И эту же тему Леонид Андреев разрабатывает подробно, анализируя детали и стараясь выяснить все переживания, возникающие около нее в главе «Есть и смерть, есть, и жизнь». Сергей Головин попробовал ходить по камере – странно, что ходит. Попробовал сидеть – странно, что сидит. Попробовал выпить воды – странно, что пьет, что глотает, что держит кружку, что есть пальцы и эти пальцы дрожат. Поперхнулся, закашлялся и, кашляя думал: «как, это странно, я кашляю».

Наконец, Андреев заставляет своего героя накануне казни заниматься гимнастикой по системе Мюллера, чтобы раскрыть всю чудовищность противоречий обыденной жизни и необычайной смерти.

Но Леонида Андреева интересуют не столько противоречия психологические, сколько противоречия иного порядка. И здесь он не уклоняется от пути, по которому шли Достоевский, Толстой и Тургенев. Но в этом отношении Андреев ближе к Достоевскому, нежели к Толстому и Тургеневу.

Андрееву чужда морально-публицистическая тенденция Тургенева и философско-моральная точка зрения Льва Толстого. К теме своей Андреев подходит слепо, он ее предчувствует (подобно Достоевскому), но он не может осветить ее идеей, что пытается сделать Достоевский.

В «Рассказе о семи повешенных» нет сознательной тенденции – ни публицистической, ни моральной, однако этот «рассказ» Леонида Андреева выходит за пределы искусства: автор обращается не только к эстетическим переживаниям читателя, но к переживаниям какой-то иной природы, и эти переживания – вне категорий красоты и нравственности. Вместе с приговоренными Леонид Андреев подходит к эшафоту и непосредственно постигает, что то, что должно совершиться, не преступление и не торжество закона, а прежде всего безумие.

Каждый из писателей сказал про казнь по-своему: Тургенев сказал: «это негуманно и неумно»; Лев Толстой – «это безнравственно и преступно»; Достоевский – «это страшно и грешно»,

И Леонид Андреев сказал внятно и убедительно «это безумно».

Все приговоренные у Леонида Андреева в ужасе не от приближающейся смерти, а от нарушения какого-то закона, закона неведения «дня и часа», когда должна придти последняя владычица земли.

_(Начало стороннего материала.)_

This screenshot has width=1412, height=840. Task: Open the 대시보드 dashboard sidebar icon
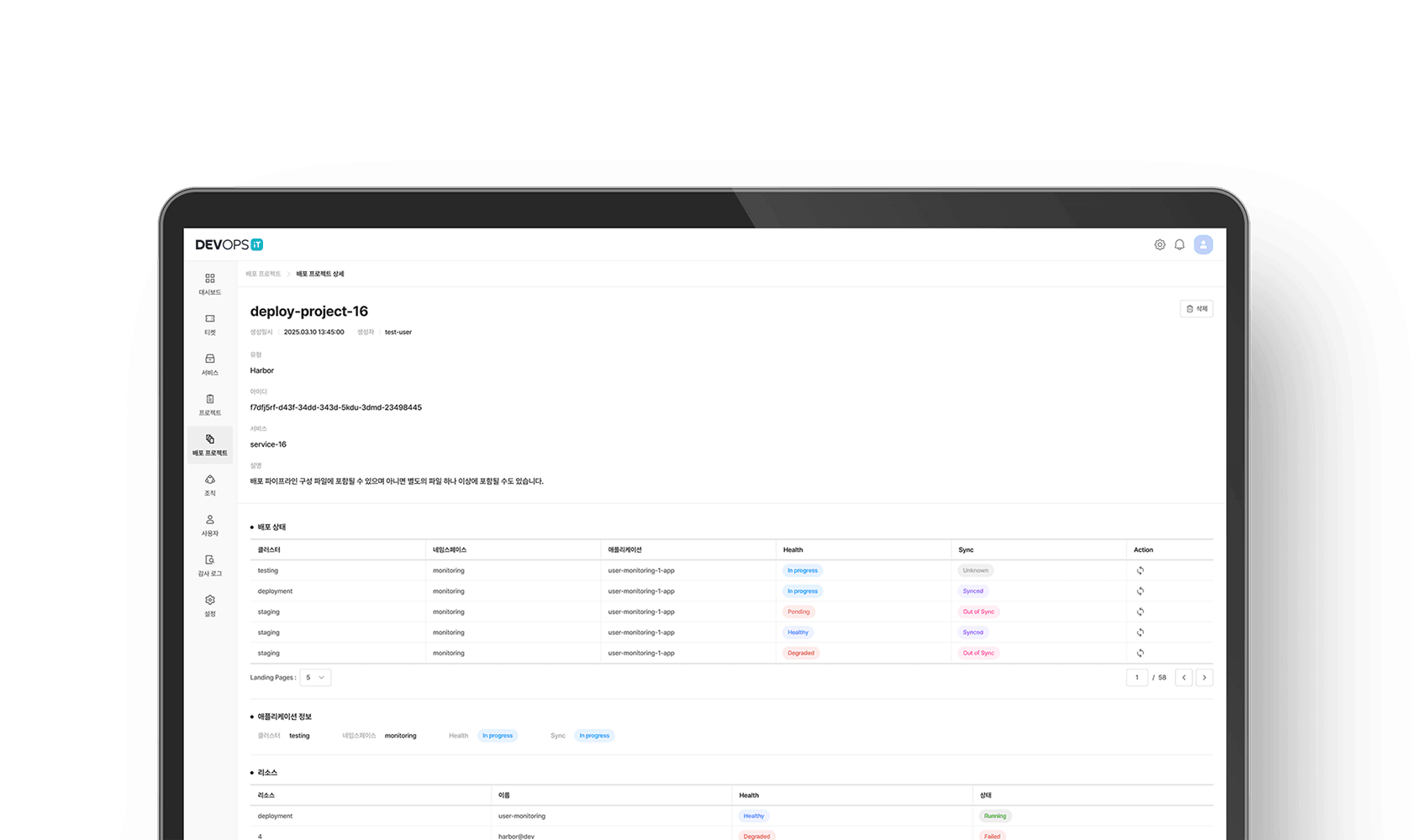(x=210, y=283)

Может быть, в таком освещении этой темы есть некоторая психологическая ошибка; может быть, даже смертный приговор (вопреки очевидности) не испепеляет надежды в сердце человеческом; может быть, прав князь Мышкин у Достоевского, предполагая, что приговоренный к казни до последней минуты не верит в возможность ее: однако эта психологическая ошибка не умаляет значения «Рассказа о семи повешенных»: тема рассказа Леонида Андреева не столько психологическая, сколько религиозная. Дело не в том, верит или не верит в свою казнь приговоренный к виселице, а в том, что определение дня и часа казни каким-то человеком, смерть, определяемая человеческою волею, является вопиющим противоречием всему, во что мы верим.

День и час смерти не в руках человека – это мы твердо знаем, это – религиозный закон. Казнь – нарушение этого закона. И эта религиозная антиномия раскрывается в рассказе Леонида Андреева с достаточной убедительностью.

Противоречие обостряется до последней степени: если смерть – объективная реальность, в таком случае человек бессилен пред ее лицом: он не может ни убить, ни казнить; если же смерть – в конечном счете нереальна, значит казнь – безумие. «Смерти еще нет, – говорит Андреев, – но нет уже и жизни, а есть что то новое, поразительно непонятное, и не то совсем лишенное смысла, не то имеющее смысл, но такой глубокий, таинственный и нечеловеческий, что открыть его невозможно».

«И все стало казаться игрушечным… присужденному к смертной казни через повешение: его камера, дверь с глазком, звон заведенных часов, аккуратно вылепленная крепость, и особенно та механическая кукла с ружьем, которая стучит ногами по коридору, и те другие, которые, пугая, заглядывают к нему в окошечко и молча подают еду. И то, что он испытывал, не было ужасом перед смертию; скорее, смерти он даже хотел: во всей извечной загадочности и непонятности своей она была доступнее разуму, чем этот так дико и фантастично превратившийся мир. Более того, смерть как бы уничтожалась совершенно в этом безумном мире призраков и кукол, теряла свой великий и загадочный смысл, становилась также чем-то механическим и только поэтому страшным».

Основной темой всех повествований Леонида Андреева всегда был страх смерти: в «Рассказе о семи повешенных» эта тема приобретает новое освещение, и Андреев начинает понимать, что страшна не смерть, а страшна механика смерти. Смерть, как апофеоз механической жизни, как необходимый конец безумного мира призраков и кукол – вот что теперь страшит Андреева. Смерть теряет свой «великий загадочный смысл», становится также «чем-то механическим и только потому страшным».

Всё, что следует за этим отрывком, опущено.